# [Your instructions]
Copy every line below exactly.

___ Supplied entries

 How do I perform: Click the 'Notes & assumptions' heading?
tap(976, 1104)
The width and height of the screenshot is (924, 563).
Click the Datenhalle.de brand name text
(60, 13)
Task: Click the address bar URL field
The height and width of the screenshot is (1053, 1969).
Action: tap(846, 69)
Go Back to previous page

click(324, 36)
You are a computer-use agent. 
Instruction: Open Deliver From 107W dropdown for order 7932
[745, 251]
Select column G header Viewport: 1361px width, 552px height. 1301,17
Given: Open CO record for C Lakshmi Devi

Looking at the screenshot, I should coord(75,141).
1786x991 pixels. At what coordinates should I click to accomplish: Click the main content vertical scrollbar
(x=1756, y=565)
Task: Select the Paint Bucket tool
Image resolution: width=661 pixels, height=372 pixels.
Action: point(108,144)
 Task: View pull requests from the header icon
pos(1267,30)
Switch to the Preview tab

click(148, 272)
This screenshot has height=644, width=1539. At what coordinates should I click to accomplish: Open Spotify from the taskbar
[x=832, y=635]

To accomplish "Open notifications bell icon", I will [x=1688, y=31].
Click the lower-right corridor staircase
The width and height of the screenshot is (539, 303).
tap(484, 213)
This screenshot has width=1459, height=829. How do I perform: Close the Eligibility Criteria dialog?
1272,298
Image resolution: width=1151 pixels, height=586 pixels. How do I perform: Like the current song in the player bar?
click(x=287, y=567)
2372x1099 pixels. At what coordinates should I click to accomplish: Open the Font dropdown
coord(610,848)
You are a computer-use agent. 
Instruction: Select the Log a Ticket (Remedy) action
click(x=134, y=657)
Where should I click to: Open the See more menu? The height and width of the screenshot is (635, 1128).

______

# [Response to the exercise]
 How do I perform: Click the 'Notes & assumptions' heading?
tap(976, 1104)
The width and height of the screenshot is (924, 563).
Click the Datenhalle.de brand name text
(60, 13)
Task: Click the address bar URL field
The height and width of the screenshot is (1053, 1969).
Action: tap(846, 69)
Go Back to previous page

click(324, 36)
You are a computer-use agent. 
Instruction: Open Deliver From 107W dropdown for order 7932
[745, 251]
Select column G header Viewport: 1361px width, 552px height. 1301,17
Given: Open CO record for C Lakshmi Devi

Looking at the screenshot, I should coord(75,141).
1786x991 pixels. At what coordinates should I click to accomplish: Click the main content vertical scrollbar
(x=1756, y=565)
Task: Select the Paint Bucket tool
Image resolution: width=661 pixels, height=372 pixels.
Action: point(108,144)
 Task: View pull requests from the header icon
pos(1267,30)
Switch to the Preview tab

click(148, 272)
This screenshot has height=644, width=1539. At what coordinates should I click to accomplish: Open Spotify from the taskbar
[x=832, y=635]

To accomplish "Open notifications bell icon", I will [x=1688, y=31].
Click the lower-right corridor staircase
The width and height of the screenshot is (539, 303).
tap(484, 213)
This screenshot has width=1459, height=829. How do I perform: Close the Eligibility Criteria dialog?
1272,298
Image resolution: width=1151 pixels, height=586 pixels. How do I perform: Like the current song in the player bar?
click(x=287, y=567)
2372x1099 pixels. At what coordinates should I click to accomplish: Open the Font dropdown
coord(610,848)
You are a computer-use agent. 
Instruction: Select the Log a Ticket (Remedy) action
click(x=134, y=657)
Where should I click to: Open the See more menu? The height and width of the screenshot is (635, 1128).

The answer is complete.